From 2018, the Consortium will form a major part of the Milner Therapeutics Institute, which has been made possible through a £5m donation from Dr Jonathan Milner, a former member of Kouzarides’ research group and entrepreneur. Milner and Kouzarides are two of the founders of leading Cambridge biotechnology company Abcam.

“One of the main aims of the Institute will be to develop multiple disease models to understand how drugs could work on the real disease,” explains Kouzarides. “We plan to focus on some of the most challenging diseases to start with – cancer, neurodegeneration and inflammation – but we are disease agnostic. If we have a method of testing for efficacy and a library of molecules to test, then we’ll test!”

Kouzarides’ enthusiasm for making sure the ‘Petri-dish-to-pill’ pipeline works comes from his own positive experience of a collaboration with GSK that has resulted in a leukaemia drug now being used in the clinic to treat patients.

It came about through serendipity. “GSK was developing a molecule called I-BET against an epigenetic protein. I was a consultant on the project and became aware that the molecule could be effective against mixed lineage leukaemia (MLL), the most common type of leukaemia in children under two years old. We had the cell assays and disease models in Cambridge, and we asked to test the drug. It worked and it’s now in the clinic.

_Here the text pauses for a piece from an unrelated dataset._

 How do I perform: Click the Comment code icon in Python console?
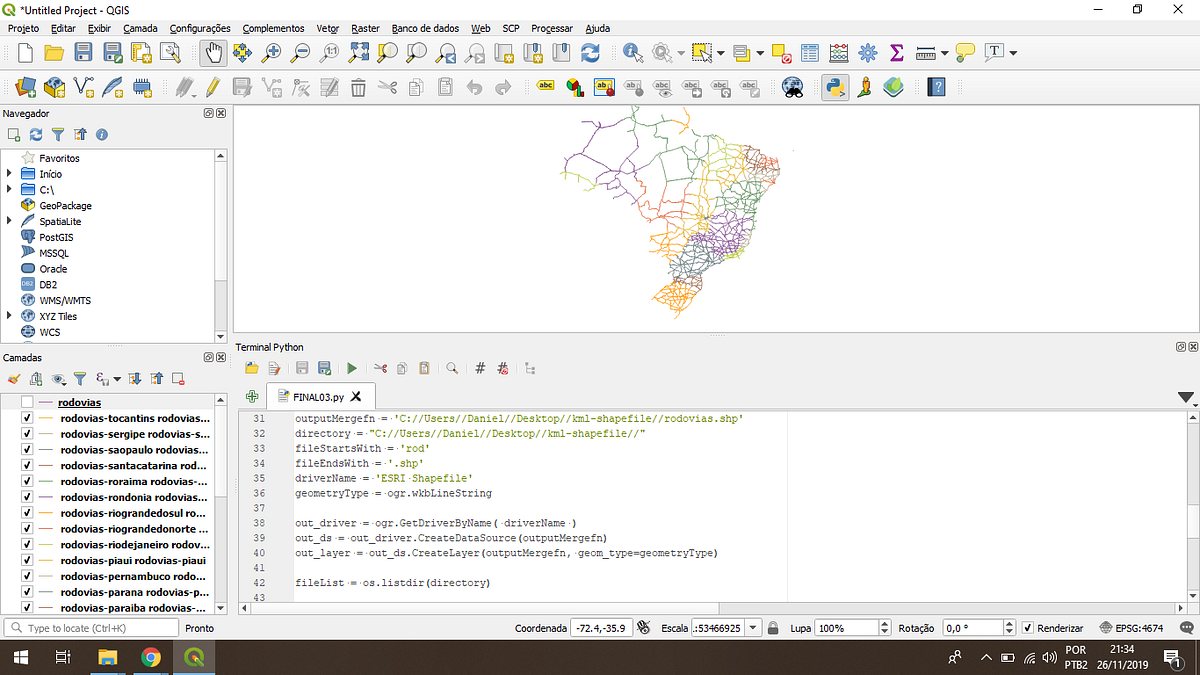tap(480, 368)
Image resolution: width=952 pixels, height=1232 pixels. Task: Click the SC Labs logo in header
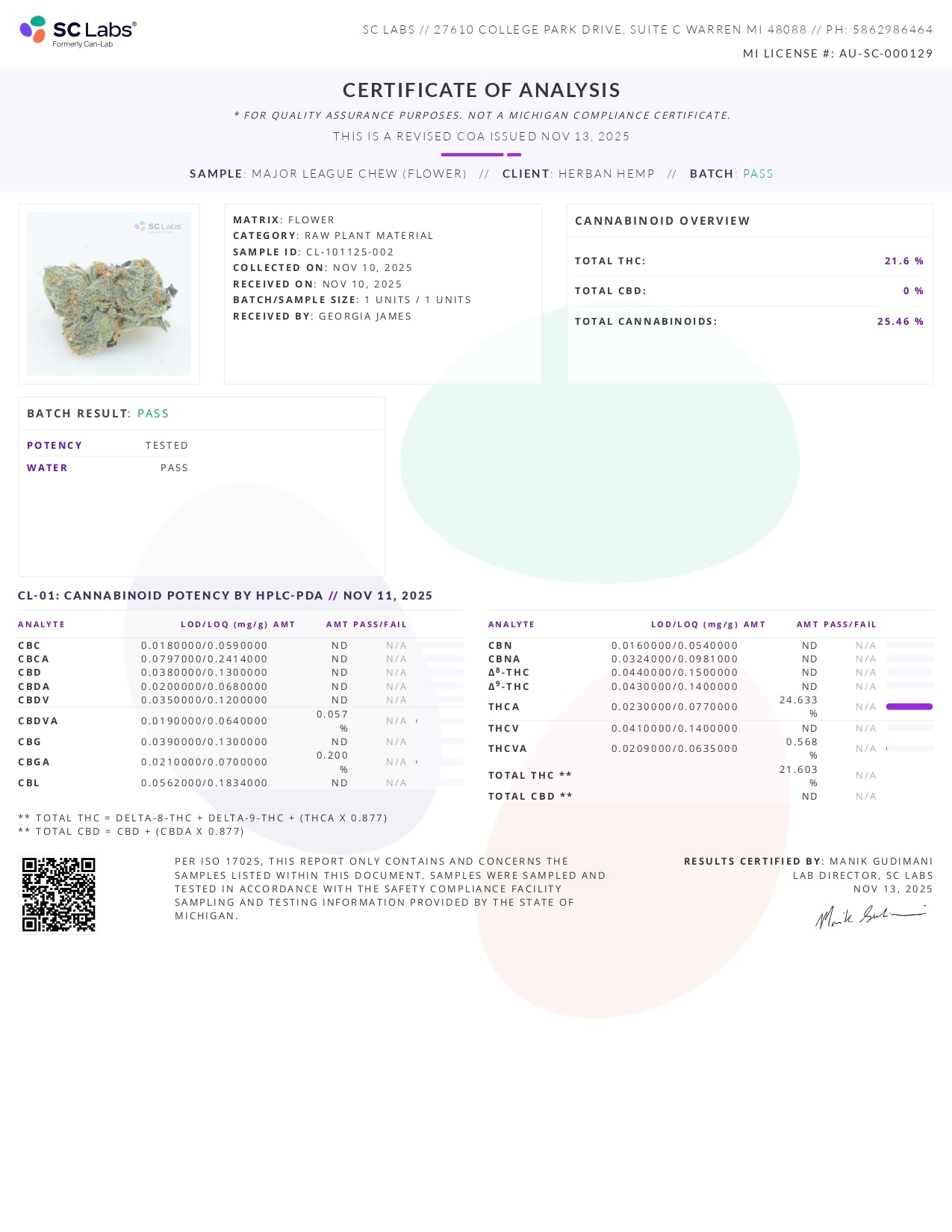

“I started to wonder why this pharma–academia collaboration doesn’t happen more often. People have been talking about the translational gap between fundamental research and the clinic for years, and it’s still there. While serendipity is good – and many amazing medical innovations have come out of chance encounters – we can’t trust only to chance.

“The world needs new medicines to be developed. It’s time-consuming and costly, and that’s why we need an ecosystem that will nurture and speed up the success.”

The Milner Institute will be within the Capella building at the Cambridge Biomedical Campus, alongside the relocated Wellcome Trust/MRC Cambridge Stem Cell Institute, the Cambridge Institute of Therapeutic Immunology and Infectious Disease, and The Cambridge Centre for Haematopoiesis and Haematological Malignancies.